[Stored items]
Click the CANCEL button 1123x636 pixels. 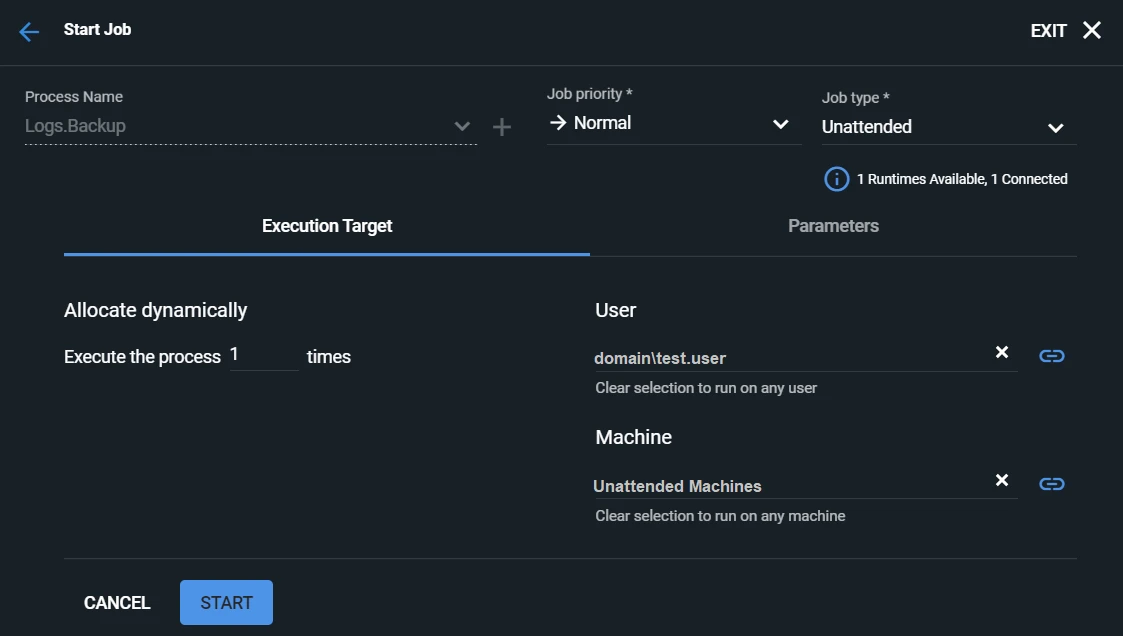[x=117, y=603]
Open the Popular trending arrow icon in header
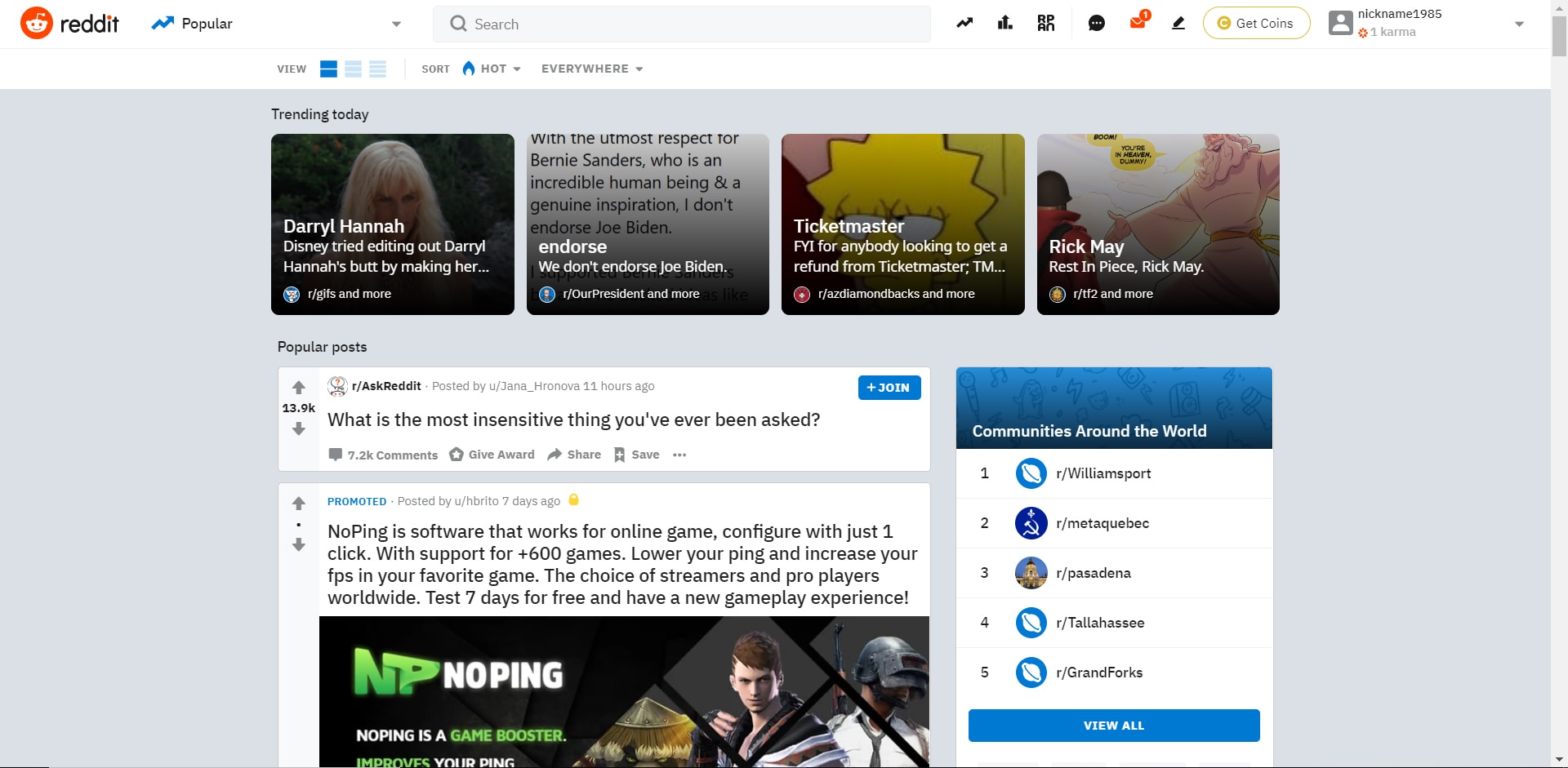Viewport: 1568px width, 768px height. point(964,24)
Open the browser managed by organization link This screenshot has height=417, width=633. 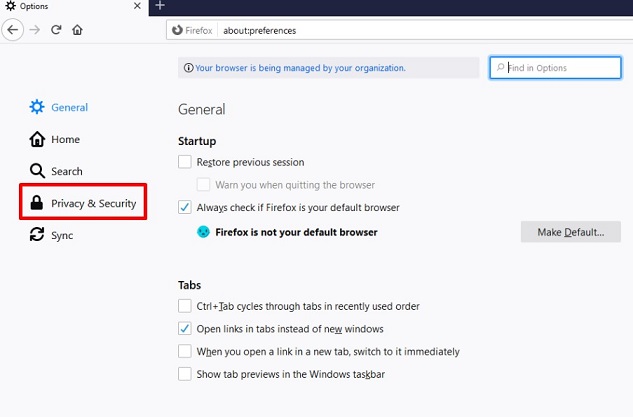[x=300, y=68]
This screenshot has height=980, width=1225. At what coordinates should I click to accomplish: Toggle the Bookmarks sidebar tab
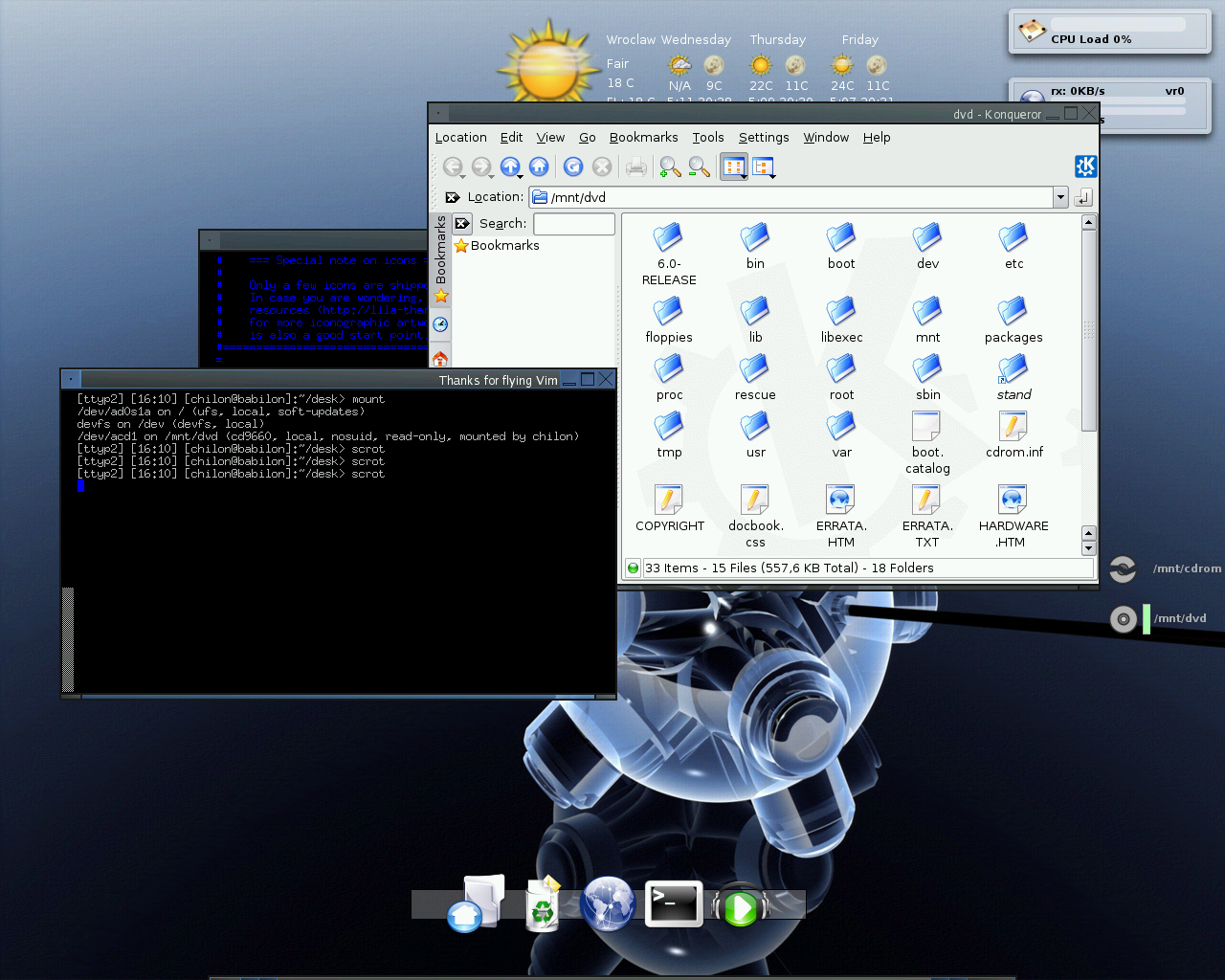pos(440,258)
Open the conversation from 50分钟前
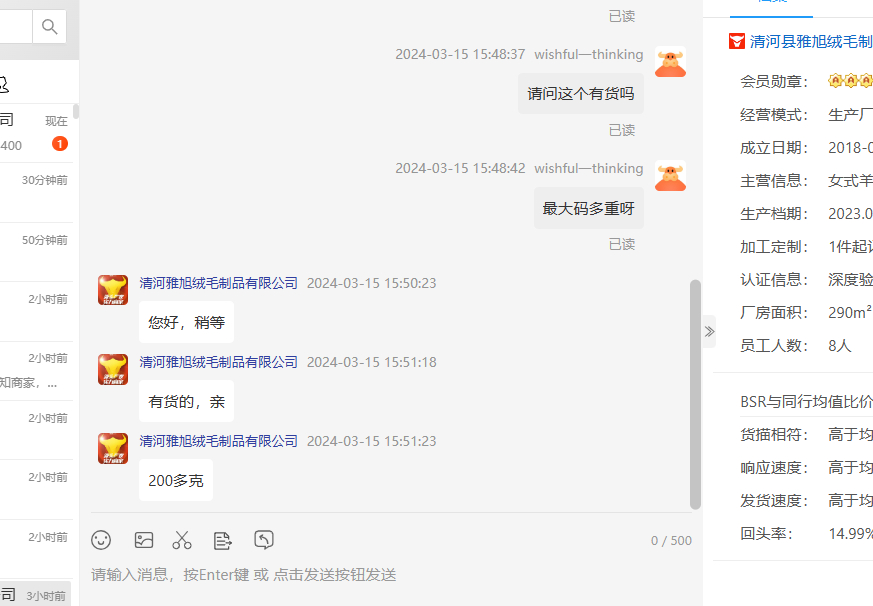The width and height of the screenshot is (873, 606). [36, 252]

- _EXERCISE OBJECTIVE_
From the line containing "This screenshot has height=980, width=1225." through the last line of the entries, copy each line exactly and only those, skipping all pictures.

- _RESPONSE_
This screenshot has height=980, width=1225. At what coordinates should I click to accomplish: Toggle the Bookmarks sidebar tab
pos(440,258)
Open the conversation from 50分钟前
The width and height of the screenshot is (873, 606). [36, 252]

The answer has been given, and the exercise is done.